Tuesday, December 23, 2014

ELECTRIC VEHICLES COME OUT AHEAD OF GAS CARS

Several states have adopted or proposed special taxes and fees for electric-car drivers. which are supposed to make up for lost revenue from taxes on the fuel their drivers don't buy.

Electric-car advocates typically view these policies as discriminatory, and claim they work against efforts to get more people into plug-ins.However, proponents claim electric-car taxes will help provide sorely-needed infrastructure funding. And it's hardly a secret that most state's highways could use the funds.

That's the argument made in a recent article in Roll Call, whose author claims that these taxes suggest an alternative path to highway funding beyond the gas tax--which advances in fuel efficiency are rendering less lucrative.                                                                                                                 Five states--Colorado, Nebraska, North Carolina, Virginia, and Washington--have already instituted electric-car taxes, and they may soon be joined by Wisconsin.

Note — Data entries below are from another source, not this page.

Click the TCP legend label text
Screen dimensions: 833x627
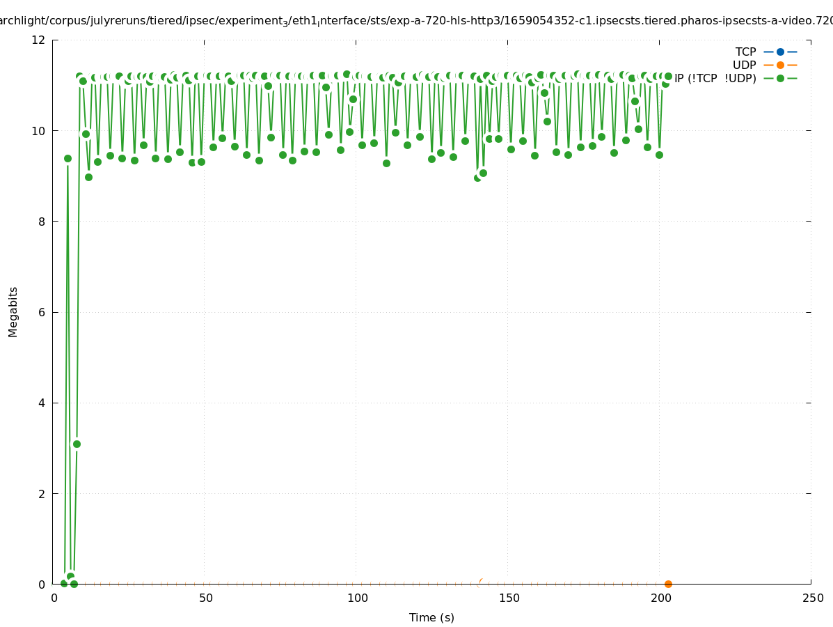point(745,52)
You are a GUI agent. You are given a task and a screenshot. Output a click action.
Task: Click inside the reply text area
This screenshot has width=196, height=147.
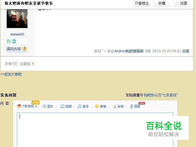[95, 130]
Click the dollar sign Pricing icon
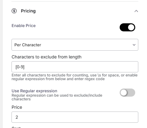 pyautogui.click(x=14, y=11)
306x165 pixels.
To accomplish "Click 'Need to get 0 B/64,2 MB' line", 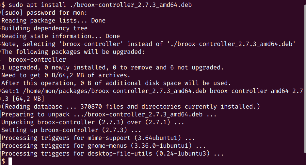I will (66, 75).
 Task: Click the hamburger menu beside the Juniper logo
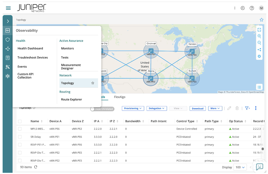pyautogui.click(x=8, y=8)
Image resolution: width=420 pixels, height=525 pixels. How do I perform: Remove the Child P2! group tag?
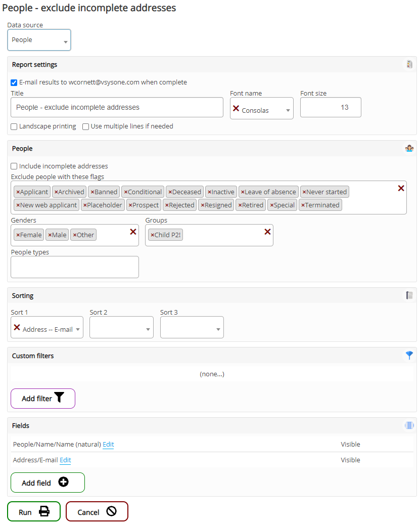click(x=152, y=235)
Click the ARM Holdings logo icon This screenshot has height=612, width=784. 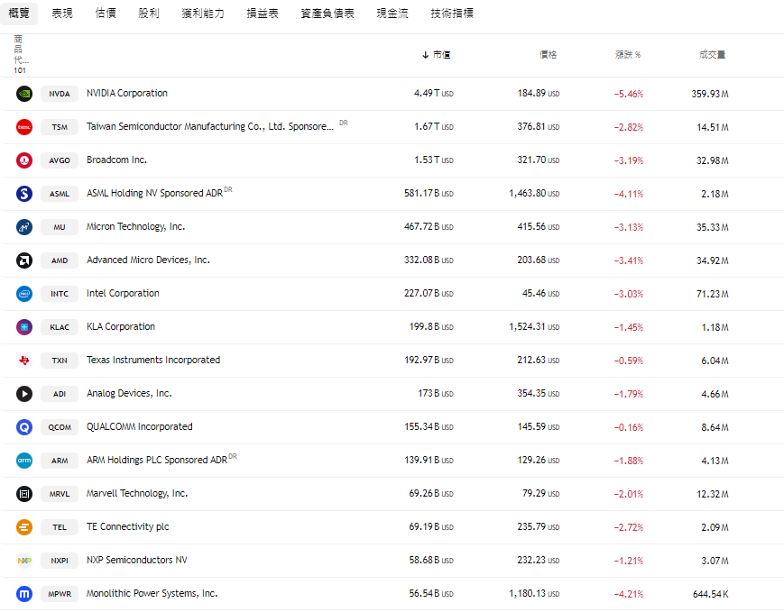pos(24,461)
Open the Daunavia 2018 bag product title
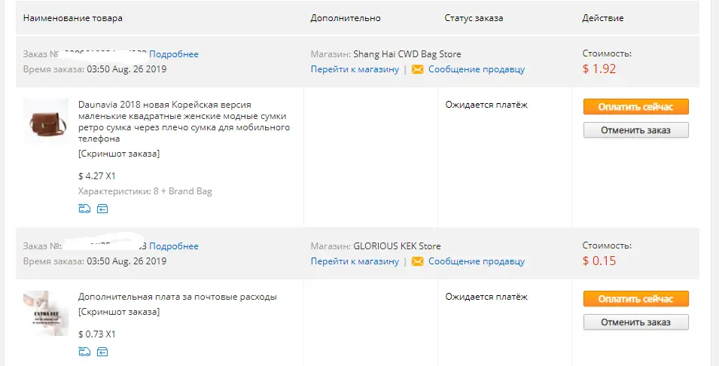 point(184,121)
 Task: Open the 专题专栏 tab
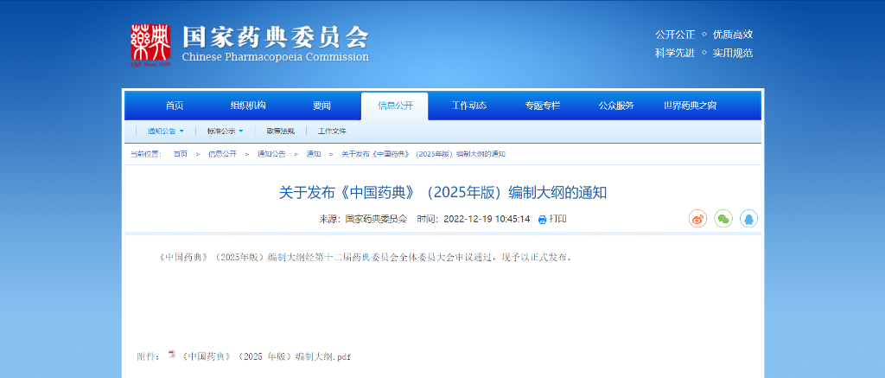(542, 106)
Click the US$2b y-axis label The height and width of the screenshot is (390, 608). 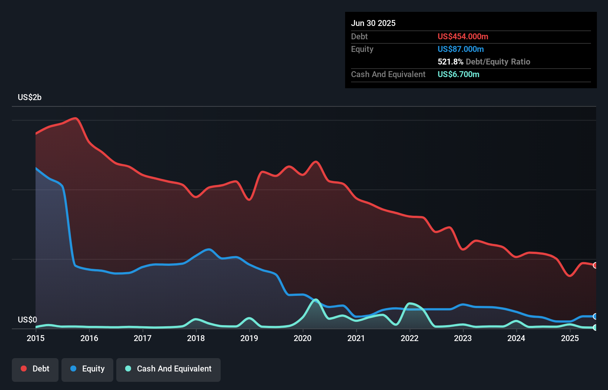[30, 98]
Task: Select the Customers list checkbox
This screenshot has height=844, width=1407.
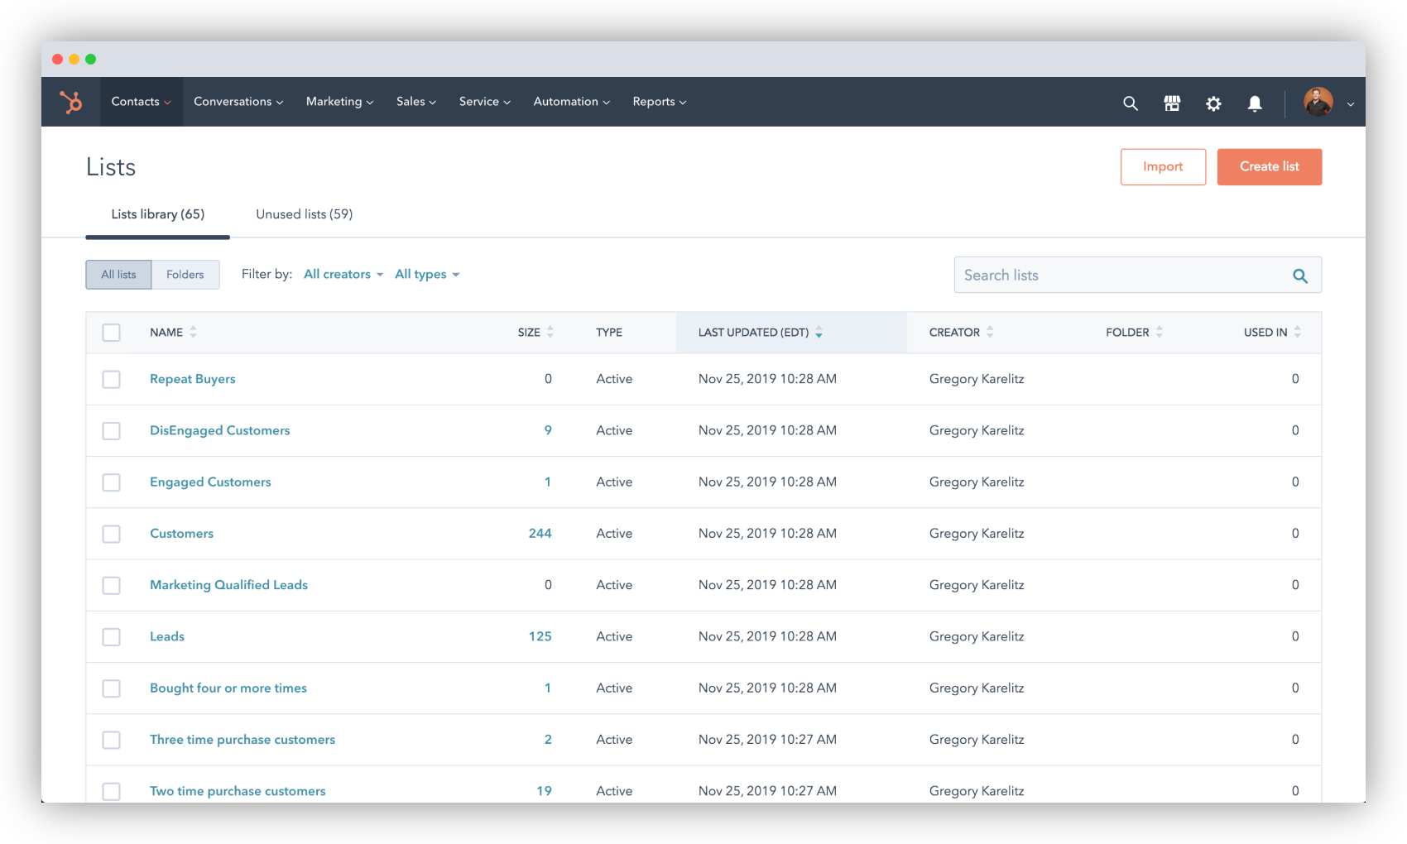Action: point(111,534)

Last month, that state's Department of Transportation proposes a $50 annual registration fee for electric cars--on top of the standard fees paid by all motorists--which opponents say would penalize drivers for buying cleaner vehicles.


The state portion of the Wisconsin gas tax is 32.9 cents per gallon, so even drivers of a high gas-mileage car like the Toyota Prius hybrid--rated at 50 mpg combined--will pay just under $100 in fuel taxes each year, assuming the U.S. average of 15,000 miles driven.

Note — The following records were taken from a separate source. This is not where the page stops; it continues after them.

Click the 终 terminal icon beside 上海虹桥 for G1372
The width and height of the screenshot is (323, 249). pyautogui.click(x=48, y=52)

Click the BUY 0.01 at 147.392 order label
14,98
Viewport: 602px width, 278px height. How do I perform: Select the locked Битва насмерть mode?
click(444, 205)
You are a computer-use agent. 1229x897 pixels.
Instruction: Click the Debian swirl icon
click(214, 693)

The electric-car driver, meanwhile, simply pays the $50 fee. Drive that plug-in vehicle more than 15,000 miles, and the tax rate per mile decreases even further.

It's the same story in Washington state, which has a $100 electric-car registration fee, and a gas tax of 37.5 cents per gallon.

The difference is smaller, but the hypothetical Prius driver still pays more per year, at $112.50.

Washington also has a high percentage of electric cars on its roads. It's one of only three states with three or more electric cars per 1,000 vehicles registered.                                                       Electric cars also come out ahead in Colorado, Nebraska, and North Carolina--the flat fee for electric cars adds up to less than the taxes on a year's worth of gasoline.

The only state where electric cars are taxed more than gasoline cars is Virginia, thanks to the combination of a low state gas tax--11.7 cents per gallon--and two extra fees for plug-in vehicles.

The state has a $64.00 annual alternative-fuel vehicle registration tax, and electric-car owners pay $50.00 fee on top of that. Electric-car drivers in Virginia pay $114.00 per year in fees, but would fork over just $35.10 in gas taxes for a 50-mpg car.

So while annual fees may not be an ideal replacement for the gas tax, most electric-car drivers have thus far avoided paying higher taxes than their gasoline-driving counterparts.Still, electric-car taxes present several problems.
For example, they don't account for out-of-state drivers--and it's eminently possible for states to boost plug-in taxes to exceed those paid by gasoline cars if legislators want to.

The situation becomes murkier when dealing with the most-efficient internal-combustion cars.
The proposed Wisconsin tax also applies to hybrids--which Virginia taxed until recently.
That penalizes drivers of fuel-sipping cars, who would have to pay an extra fee on top of the gas tax on the fuel they use.